ZebEyeTrack and its precursor version have already been used in many applications, including: (i) spontaneous eye movements tracking, (ii) event control for optogenetics, (iii) calcium imaging, (iv) event control for calcium imaging and (v) student training.

This software has an intuitive graphic user interface, and can be easily integrated into existing setups. We are committed to sharing this program with scientists who need to test zebrafish visual performance in their projects. The software can be downloaded for free from our dedicated website  You can also test our software or analyse your own data by using the ZebEyeTrack virtual machine that we host (no download is needed, instructions are available at Also see Dehmelt et al. Nature Protocols 2018 for a step-by-step introduction to this software.

Measurement of spontaneous eye movements using a precursor version of ZebEyeTrack
(Gonçalves et al. Frontiers in Neural Circuits 2014)

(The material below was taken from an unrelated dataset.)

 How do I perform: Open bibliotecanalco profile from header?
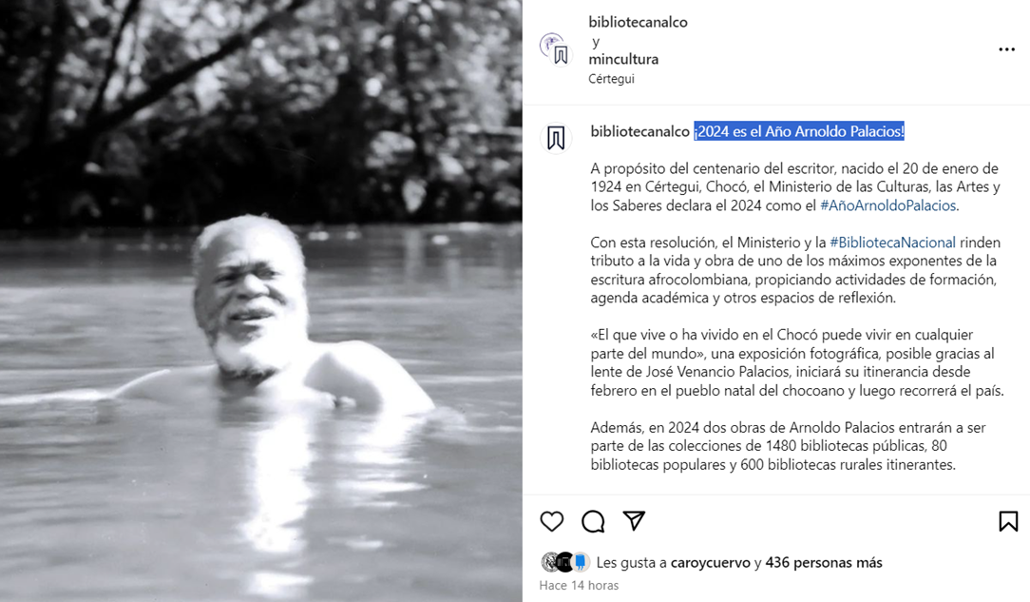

Graphical user interface (GUI) of the ZebEyeTrack software.
The animal performed two spontaneous saccades, after which the visual stimulus was turned on and the animal started to perform the optokinetic response (red lines: angular eye position traces over time).

Transgenic Zebrafish

Generating new transgenic lines is an ongoing focus of the lab, allowing us to investigate and manipulate increasingly more specific neuronal populations. In our fish room we have available a range of different zebrafish lines, which allow us to, for example, label distinct neuronal cell types, observe the effects of mutations, visualise calcium activity, and optogenetically manipulate neuronal activity. Most of the lines are generated by plasmid microinjection at the one cell stage in the laboratories of collaborators or in our own laboratory. We use a variety of different genetic techniques to generate the needed zebrafish lines, with the most common approach being a combination of Tol2 mediated insertion of DNA into the genome and the Gal4-UAS system.

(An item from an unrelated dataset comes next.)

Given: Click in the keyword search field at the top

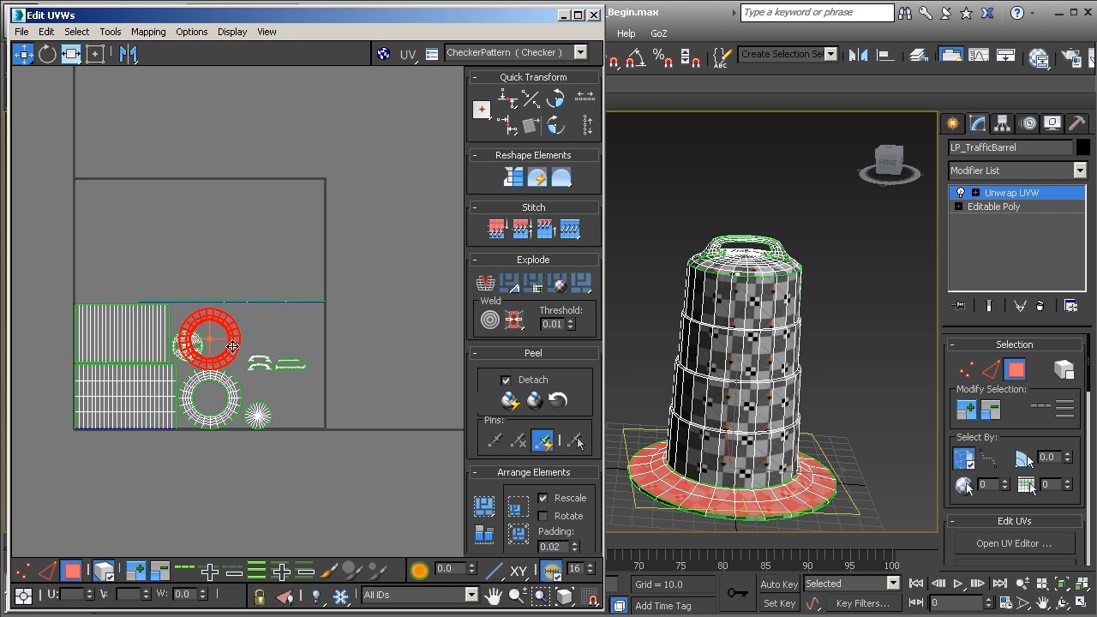Looking at the screenshot, I should [x=816, y=12].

The Gal4-UAS system is a flexible and efficient way to quickly generate many zebrafish with novel properties through the use of a small number of starter lines. Briefly, a Gal4 expressing promoter line must be crossed with a UAS containing reporter line in order for expression to occur. Once established, maintaining a diverse range of Gal4 promoter lines and UAS reporter lines – which can be crossed to generate the lines needed for an experiment – takes less time than that needed to inject a full plasmid containing both inserts into individual embryos, raise these embryos to adulthood (F0) and use their offspring (F1).

Visual stimulation setup

Zebrafish have laterally located eyes and therefore a large field of view. This means that for an effective stimulation of visual brain areas we need to cover a comparably large area (almost the whole surround).

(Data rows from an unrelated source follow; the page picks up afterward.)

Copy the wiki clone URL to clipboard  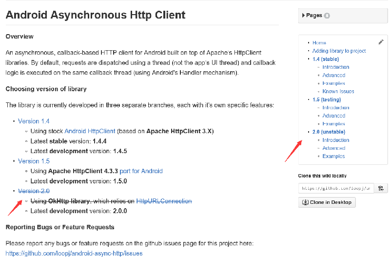point(381,188)
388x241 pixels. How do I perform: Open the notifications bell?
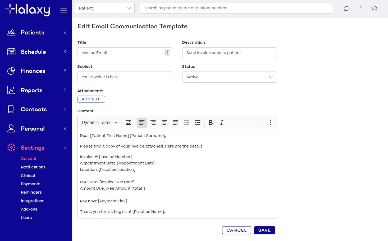point(360,9)
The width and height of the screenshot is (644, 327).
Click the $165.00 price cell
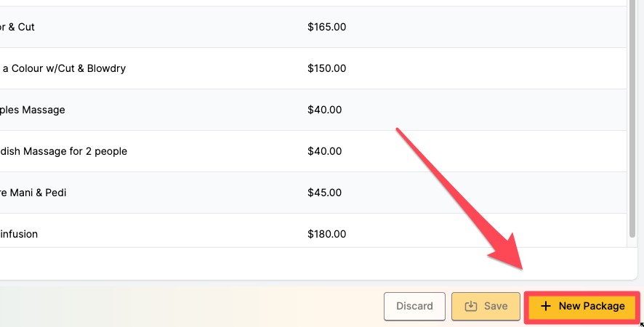click(x=326, y=27)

We currently use two different kinds of visual stimulation setups. One of which offers a 80° x 330° (elevation x azimuth) cylindrical coverage at a high temporal and spatial resolution (approx. 1.5°) using individually controllable LEDs. The fish are mounted in the center of a water-filled glass bulb, which minimizes distortions and reflections of the visual stimuli. The second one covers a spherical area of 180° x 330° using the same LED based system.

To enable unobstructed view of the whole visual field, larval zebrafish is embedded in a small drop of agarose onto a glass triangle stage, which is mounted inside a water-filled glass bulb (not drawn to scale). The glass bulb is made by the glassblower shop of the University of Tübingen.
Spherical stimulus arena consisting of ~14000 LEDs, in which the glass bulb can be placed.

In both setups we can simultaneously record neuronal activity with two-photon calcium imaging and fish behavior (eye and tail movements) during visual stimulation by the LEDs.

Additionally, we are in the process of constructing an entirely new setup which utilizes a video projector (digital micromirror array combined with LEDs) to create an immersive 240° x 360° multi-color visual environment for the fish and which will allow us to also simultaneously record neuronal activity and fish behavior. This will enable us to create naturalistic visual underwater scenes while studying the fish’s responses.